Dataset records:
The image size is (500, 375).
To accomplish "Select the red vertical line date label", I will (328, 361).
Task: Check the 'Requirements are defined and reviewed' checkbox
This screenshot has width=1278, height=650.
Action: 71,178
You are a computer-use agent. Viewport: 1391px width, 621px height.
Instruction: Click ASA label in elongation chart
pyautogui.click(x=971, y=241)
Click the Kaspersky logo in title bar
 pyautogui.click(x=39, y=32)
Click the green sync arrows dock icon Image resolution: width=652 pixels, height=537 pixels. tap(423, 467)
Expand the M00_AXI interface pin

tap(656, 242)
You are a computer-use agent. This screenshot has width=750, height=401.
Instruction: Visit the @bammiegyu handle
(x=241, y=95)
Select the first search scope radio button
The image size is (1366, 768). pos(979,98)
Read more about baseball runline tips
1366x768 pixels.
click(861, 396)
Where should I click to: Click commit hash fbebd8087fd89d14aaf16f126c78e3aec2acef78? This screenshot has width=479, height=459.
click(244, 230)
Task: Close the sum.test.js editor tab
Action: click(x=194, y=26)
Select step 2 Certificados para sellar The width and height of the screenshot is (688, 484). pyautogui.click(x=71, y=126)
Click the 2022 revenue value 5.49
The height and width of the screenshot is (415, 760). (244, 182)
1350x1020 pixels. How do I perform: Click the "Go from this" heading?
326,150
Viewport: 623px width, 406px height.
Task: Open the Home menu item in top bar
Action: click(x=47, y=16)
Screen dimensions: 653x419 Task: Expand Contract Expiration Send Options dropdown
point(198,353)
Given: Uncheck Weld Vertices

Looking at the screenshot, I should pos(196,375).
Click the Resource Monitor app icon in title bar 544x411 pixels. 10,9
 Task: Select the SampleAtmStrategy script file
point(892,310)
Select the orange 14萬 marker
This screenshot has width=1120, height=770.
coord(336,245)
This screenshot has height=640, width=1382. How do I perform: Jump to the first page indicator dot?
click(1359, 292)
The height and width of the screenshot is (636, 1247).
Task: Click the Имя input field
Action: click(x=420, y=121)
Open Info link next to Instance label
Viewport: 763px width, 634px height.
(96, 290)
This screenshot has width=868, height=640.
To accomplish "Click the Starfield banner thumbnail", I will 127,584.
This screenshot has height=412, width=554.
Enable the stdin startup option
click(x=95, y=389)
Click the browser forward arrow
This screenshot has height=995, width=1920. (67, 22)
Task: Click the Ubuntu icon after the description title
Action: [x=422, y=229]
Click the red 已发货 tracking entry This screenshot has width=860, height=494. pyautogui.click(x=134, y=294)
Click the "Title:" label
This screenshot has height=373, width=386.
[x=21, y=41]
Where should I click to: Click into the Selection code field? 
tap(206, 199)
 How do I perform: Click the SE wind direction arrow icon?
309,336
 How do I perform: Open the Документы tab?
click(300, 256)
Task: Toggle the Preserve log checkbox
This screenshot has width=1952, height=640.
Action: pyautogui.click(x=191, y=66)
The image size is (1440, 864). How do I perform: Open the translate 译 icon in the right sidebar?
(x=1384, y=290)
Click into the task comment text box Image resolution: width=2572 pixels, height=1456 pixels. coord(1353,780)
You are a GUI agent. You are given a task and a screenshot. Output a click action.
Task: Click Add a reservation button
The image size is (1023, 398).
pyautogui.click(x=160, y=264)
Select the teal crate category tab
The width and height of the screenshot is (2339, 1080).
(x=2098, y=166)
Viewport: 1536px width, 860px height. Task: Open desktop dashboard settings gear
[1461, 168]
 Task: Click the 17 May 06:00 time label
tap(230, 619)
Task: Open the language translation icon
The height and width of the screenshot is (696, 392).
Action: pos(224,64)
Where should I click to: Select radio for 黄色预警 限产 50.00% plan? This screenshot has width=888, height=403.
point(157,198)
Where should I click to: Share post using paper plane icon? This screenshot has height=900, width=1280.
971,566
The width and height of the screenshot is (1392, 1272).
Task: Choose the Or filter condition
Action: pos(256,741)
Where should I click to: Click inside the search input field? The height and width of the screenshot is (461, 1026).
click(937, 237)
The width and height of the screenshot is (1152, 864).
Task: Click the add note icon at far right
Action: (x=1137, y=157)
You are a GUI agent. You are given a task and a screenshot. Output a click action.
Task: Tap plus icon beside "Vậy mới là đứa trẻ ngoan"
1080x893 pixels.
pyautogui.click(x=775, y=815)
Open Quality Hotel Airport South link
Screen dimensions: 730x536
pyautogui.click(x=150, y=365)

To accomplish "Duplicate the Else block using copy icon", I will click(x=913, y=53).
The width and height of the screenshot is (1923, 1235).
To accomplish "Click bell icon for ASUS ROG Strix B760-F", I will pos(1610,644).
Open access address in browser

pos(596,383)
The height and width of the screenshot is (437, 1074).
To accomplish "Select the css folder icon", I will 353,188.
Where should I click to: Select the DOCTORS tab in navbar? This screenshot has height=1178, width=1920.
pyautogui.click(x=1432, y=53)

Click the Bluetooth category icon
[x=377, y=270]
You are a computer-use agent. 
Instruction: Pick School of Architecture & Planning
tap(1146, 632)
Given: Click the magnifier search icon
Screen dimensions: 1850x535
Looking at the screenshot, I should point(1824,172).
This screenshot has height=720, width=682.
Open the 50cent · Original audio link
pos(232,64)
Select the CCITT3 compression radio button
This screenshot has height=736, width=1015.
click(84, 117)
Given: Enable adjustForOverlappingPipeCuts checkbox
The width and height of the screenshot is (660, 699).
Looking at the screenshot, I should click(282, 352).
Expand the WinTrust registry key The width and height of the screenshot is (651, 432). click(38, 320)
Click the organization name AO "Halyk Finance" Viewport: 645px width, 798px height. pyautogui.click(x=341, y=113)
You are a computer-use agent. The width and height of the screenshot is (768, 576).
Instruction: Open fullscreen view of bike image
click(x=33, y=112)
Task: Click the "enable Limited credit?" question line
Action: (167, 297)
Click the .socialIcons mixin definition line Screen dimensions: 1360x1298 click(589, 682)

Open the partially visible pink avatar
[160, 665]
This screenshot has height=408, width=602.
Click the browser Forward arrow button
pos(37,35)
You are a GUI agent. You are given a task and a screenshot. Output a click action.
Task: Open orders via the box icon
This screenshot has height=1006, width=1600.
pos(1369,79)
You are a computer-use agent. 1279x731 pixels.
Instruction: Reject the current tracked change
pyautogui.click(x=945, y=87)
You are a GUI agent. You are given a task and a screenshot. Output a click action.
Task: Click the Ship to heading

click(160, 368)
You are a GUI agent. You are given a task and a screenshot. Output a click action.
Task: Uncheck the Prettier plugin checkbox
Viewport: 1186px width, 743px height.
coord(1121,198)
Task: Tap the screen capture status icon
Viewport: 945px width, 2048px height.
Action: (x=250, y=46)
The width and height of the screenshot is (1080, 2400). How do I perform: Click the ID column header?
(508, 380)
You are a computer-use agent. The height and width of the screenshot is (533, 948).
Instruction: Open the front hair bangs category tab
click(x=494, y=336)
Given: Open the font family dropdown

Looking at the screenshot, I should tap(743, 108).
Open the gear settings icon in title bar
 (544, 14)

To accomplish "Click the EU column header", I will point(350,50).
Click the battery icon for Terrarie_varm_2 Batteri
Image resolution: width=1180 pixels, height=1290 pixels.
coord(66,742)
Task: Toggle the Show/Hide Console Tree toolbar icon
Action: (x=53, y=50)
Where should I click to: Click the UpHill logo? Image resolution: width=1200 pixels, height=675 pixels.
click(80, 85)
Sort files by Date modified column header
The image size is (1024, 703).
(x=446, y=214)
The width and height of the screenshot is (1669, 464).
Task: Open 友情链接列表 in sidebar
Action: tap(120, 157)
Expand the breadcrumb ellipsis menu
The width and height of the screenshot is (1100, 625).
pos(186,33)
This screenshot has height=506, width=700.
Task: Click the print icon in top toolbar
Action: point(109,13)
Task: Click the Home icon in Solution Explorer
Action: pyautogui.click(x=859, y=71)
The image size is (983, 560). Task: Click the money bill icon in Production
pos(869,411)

DIRECTIONS: Copy exactly the line that contains "Task: Click the Ship to heading" and every line after it through the end of the entries, with nothing added.

RESULT:
Task: Click the Ship to heading

click(160, 368)
You are a GUI agent. You are given a task and a screenshot. Output a click action.
Task: Uncheck the Prettier plugin checkbox
Viewport: 1186px width, 743px height.
coord(1121,198)
Task: Tap the screen capture status icon
Viewport: 945px width, 2048px height.
Action: (x=250, y=46)
The width and height of the screenshot is (1080, 2400). How do I perform: Click the ID column header?
(508, 380)
You are a computer-use agent. The height and width of the screenshot is (533, 948).
Instruction: Open the front hair bangs category tab
click(x=494, y=336)
Given: Open the font family dropdown

Looking at the screenshot, I should tap(743, 108).
Open the gear settings icon in title bar
 (544, 14)

To accomplish "Click the EU column header", I will point(350,50).
Click the battery icon for Terrarie_varm_2 Batteri
Image resolution: width=1180 pixels, height=1290 pixels.
coord(66,742)
Task: Toggle the Show/Hide Console Tree toolbar icon
Action: (x=53, y=50)
Where should I click to: Click the UpHill logo? Image resolution: width=1200 pixels, height=675 pixels.
click(80, 85)
Sort files by Date modified column header
The image size is (1024, 703).
(x=446, y=214)
The width and height of the screenshot is (1669, 464).
Task: Open 友情链接列表 in sidebar
Action: tap(120, 157)
Expand the breadcrumb ellipsis menu
The width and height of the screenshot is (1100, 625).
pos(186,33)
This screenshot has height=506, width=700.
Task: Click the print icon in top toolbar
Action: point(109,13)
Task: Click the Home icon in Solution Explorer
Action: pyautogui.click(x=859, y=71)
The image size is (983, 560). Task: Click the money bill icon in Production
pos(869,411)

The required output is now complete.